▶ WHAT TO PRODUCE
Copy verbatim the rows that begin at the line containing "Toggle the VBUS" and run through the last row, both ends included.

▶ RECORDS TO PROCESS
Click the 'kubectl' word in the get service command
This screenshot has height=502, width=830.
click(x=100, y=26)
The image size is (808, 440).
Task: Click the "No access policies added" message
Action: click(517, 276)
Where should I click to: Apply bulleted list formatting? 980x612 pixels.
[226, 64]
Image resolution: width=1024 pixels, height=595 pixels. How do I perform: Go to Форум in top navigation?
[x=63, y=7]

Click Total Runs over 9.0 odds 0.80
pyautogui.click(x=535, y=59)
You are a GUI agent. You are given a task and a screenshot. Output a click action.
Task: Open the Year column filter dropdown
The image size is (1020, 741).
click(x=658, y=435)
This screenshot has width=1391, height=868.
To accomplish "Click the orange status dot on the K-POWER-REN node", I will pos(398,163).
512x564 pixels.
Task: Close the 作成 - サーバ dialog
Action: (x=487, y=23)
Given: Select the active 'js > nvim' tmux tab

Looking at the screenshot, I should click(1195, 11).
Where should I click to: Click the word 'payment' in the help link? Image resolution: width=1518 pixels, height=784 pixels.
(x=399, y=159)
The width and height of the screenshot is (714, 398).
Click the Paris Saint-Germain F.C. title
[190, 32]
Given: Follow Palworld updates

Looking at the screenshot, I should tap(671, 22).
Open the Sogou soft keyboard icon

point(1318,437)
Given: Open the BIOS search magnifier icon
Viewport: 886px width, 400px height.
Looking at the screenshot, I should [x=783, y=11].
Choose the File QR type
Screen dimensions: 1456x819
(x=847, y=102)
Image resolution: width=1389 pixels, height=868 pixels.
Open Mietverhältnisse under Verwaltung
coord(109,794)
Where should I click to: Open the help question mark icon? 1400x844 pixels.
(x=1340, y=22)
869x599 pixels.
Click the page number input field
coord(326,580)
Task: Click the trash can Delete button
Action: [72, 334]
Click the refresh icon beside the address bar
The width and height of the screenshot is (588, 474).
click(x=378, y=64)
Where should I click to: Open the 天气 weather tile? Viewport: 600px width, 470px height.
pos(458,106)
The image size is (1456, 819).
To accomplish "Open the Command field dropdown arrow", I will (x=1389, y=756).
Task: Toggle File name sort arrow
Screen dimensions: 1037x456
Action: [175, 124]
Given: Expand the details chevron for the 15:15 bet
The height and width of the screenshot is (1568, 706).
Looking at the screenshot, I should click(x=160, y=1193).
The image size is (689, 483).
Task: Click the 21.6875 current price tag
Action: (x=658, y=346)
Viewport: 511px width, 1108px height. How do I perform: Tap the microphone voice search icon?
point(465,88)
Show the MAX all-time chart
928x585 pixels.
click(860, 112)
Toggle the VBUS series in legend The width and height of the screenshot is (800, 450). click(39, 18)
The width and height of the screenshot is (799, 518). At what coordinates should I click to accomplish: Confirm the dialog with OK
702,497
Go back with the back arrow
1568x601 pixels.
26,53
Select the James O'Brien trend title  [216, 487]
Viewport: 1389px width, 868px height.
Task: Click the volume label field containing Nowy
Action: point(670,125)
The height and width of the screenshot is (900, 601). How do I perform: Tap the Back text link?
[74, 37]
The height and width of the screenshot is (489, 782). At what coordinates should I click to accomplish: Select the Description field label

▶ COMPLETED TASK
Toggle the VBUS series in legend The width and height of the screenshot is (800, 450). click(39, 18)
The width and height of the screenshot is (799, 518). At what coordinates should I click to accomplish: Confirm the dialog with OK
702,497
Go back with the back arrow
1568x601 pixels.
26,53
Select the James O'Brien trend title  [216, 487]
Viewport: 1389px width, 868px height.
Task: Click the volume label field containing Nowy
Action: point(670,125)
The height and width of the screenshot is (900, 601). How do I perform: Tap the Back text link?
[74, 37]
The height and width of the screenshot is (489, 782). At what coordinates should I click to accomplish: Select the Description field label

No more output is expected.